Sin embargo, existe otro legado de ETA que los historiadores habrán de evaluar en el futuro, pero que no me resisto a mencionar en el contexto de la toxicidad de sus legados. Me refiero a la hegemonía del nacionalismo vasco en el seno de la sociedad vasca. Tal vez sea este el principal de sus legados, ya que el resto de su herencia carecería de plausibilidad sin su concurso. Durante seis décadas, la sociedad vasca se ha visto sometida a la presión y a la violencia de quienes han tratado de imponer un modelo nacional-totaliario al conjunto de los vascos. Esa presión y esa violencia han conformado una sociedad sumisa a los postulados del nacionalismo, que han sido asumidos de manera acrítica por la mayoría. El nacionalismo es hoy hegemónico en el seno de la sociedad vasca y casi nadie discute los más que discutibles postulados sobre los que se alza su primacía. La abusiva imposición de símbolos y premisas ideológicas por parte del nacionalismo no es concecible sin la existencia de un clima generalizado de temor y presión, al que decisivamente ha colaborado el terrorismo etarra.
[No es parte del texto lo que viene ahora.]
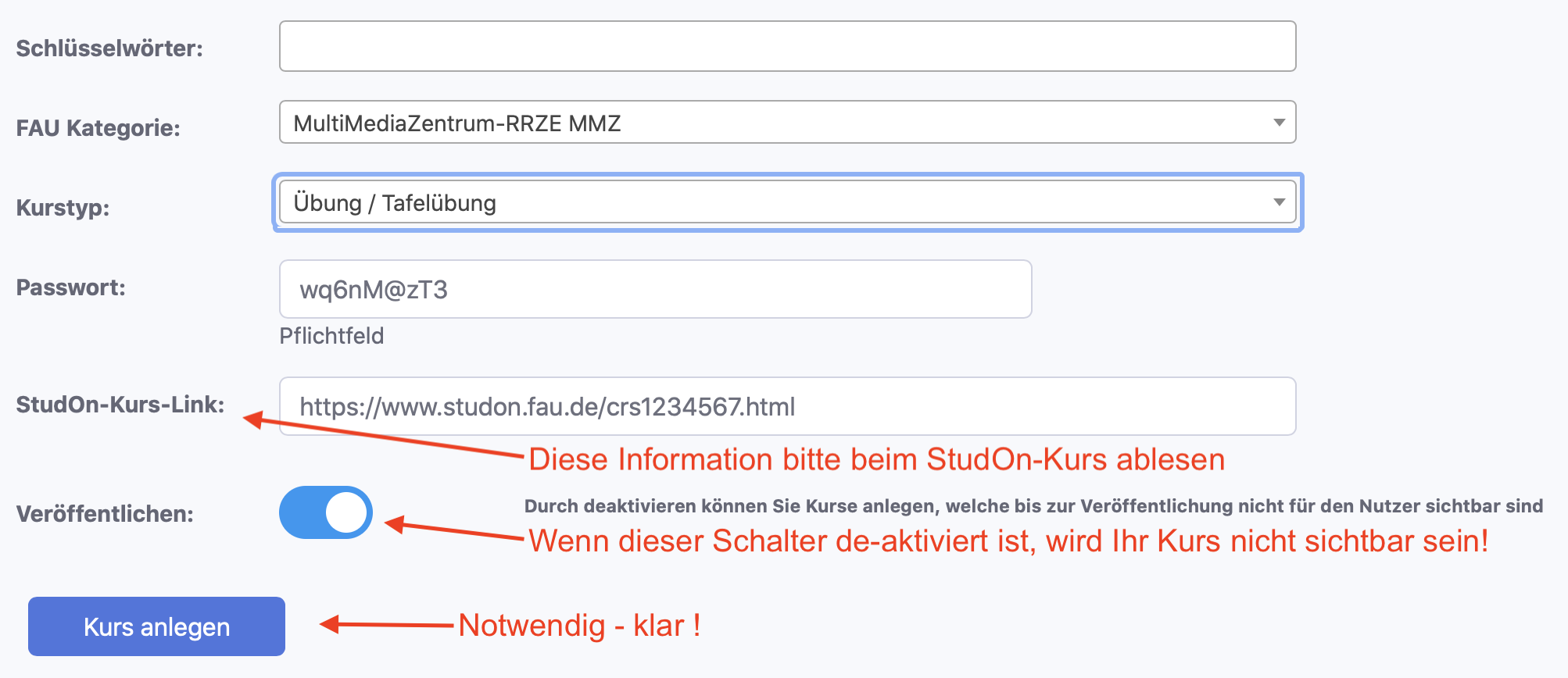Click the Schlüsselwörter text field

tap(787, 47)
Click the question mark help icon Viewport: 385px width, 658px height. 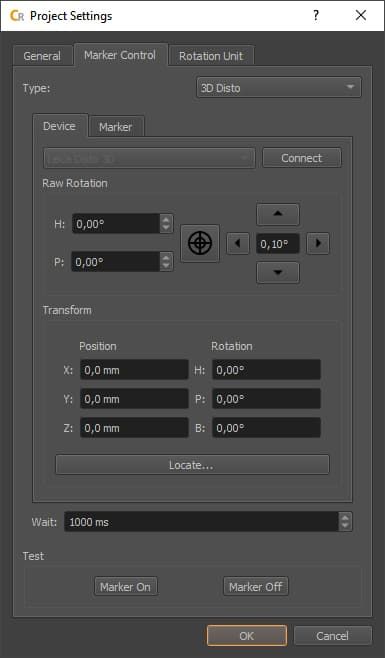tap(316, 16)
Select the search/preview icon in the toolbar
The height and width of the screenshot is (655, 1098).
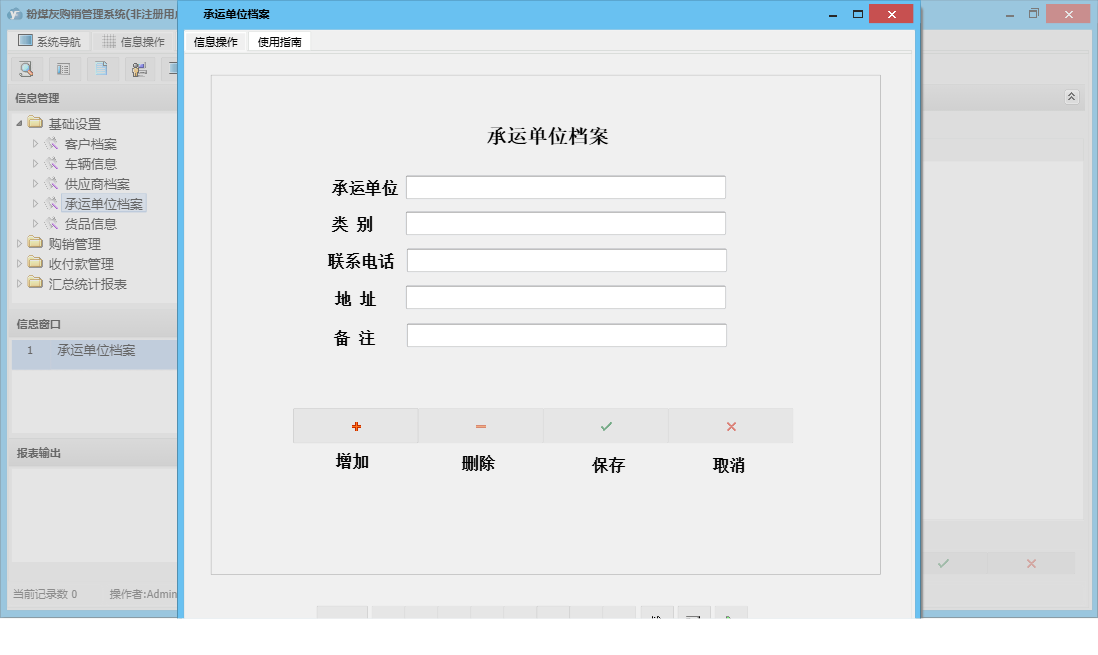[x=26, y=68]
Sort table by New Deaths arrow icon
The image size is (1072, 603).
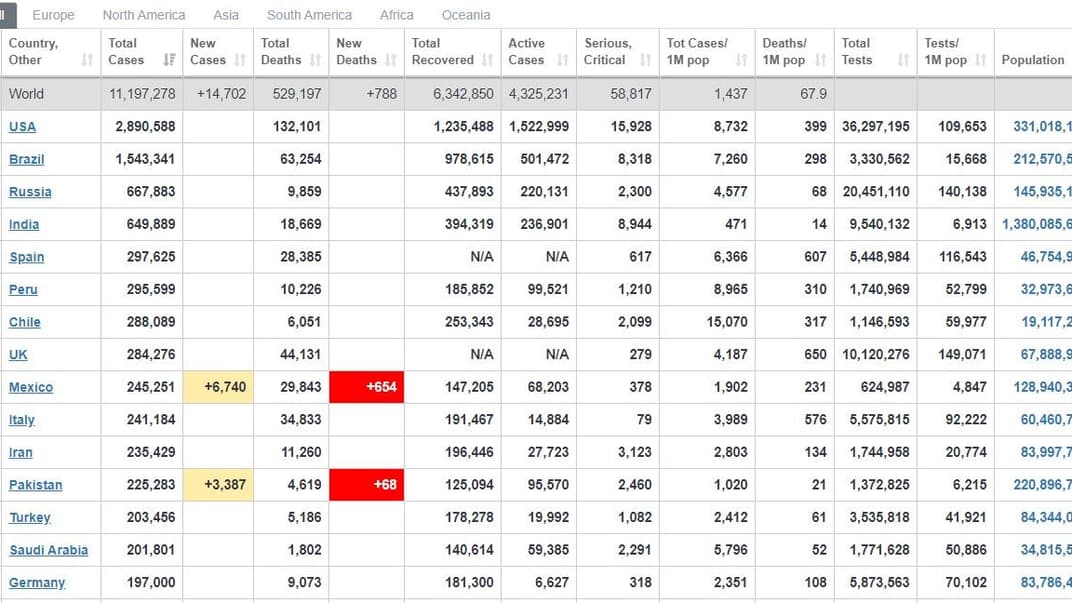click(x=390, y=60)
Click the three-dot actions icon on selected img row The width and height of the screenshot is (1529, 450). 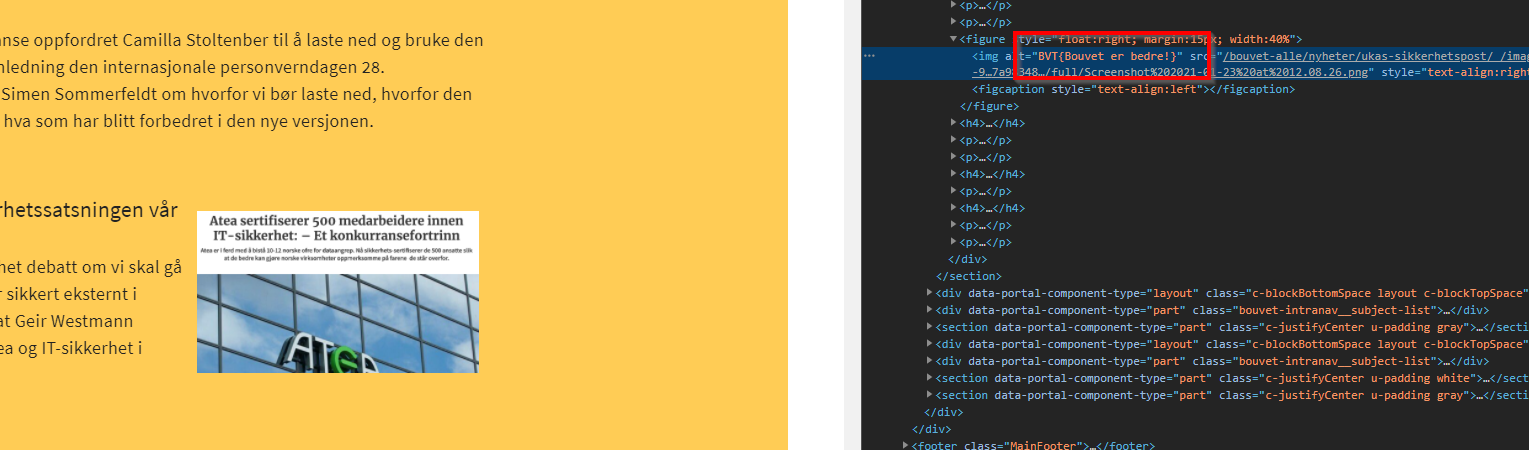[x=869, y=56]
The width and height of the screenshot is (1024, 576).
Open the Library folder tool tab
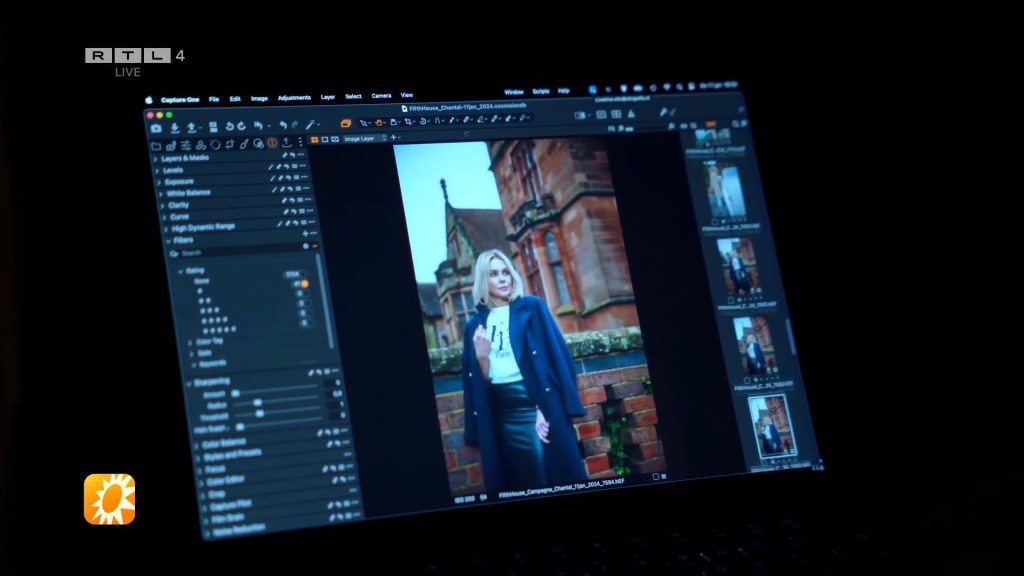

Lo políticamente justo y decoroso sería abrir un tiempo político para que las heridas sanaran y las mentes recobraran el sentido crítico hurtado por el temor y la presión. La libertad recobrada por los vascos necesita algún tiempo para serenar las conciencias y aprender a caminar sin miedo. Sin embargo, parece que al nacionalismo le han entrado prisas para acometer sus programas máximos, arropados por la excusa de la ausencia de ETA. Pero ETA no ha desaparecido, al parecer, solo se ha «disuelto» en el conjunto del nacionalismo.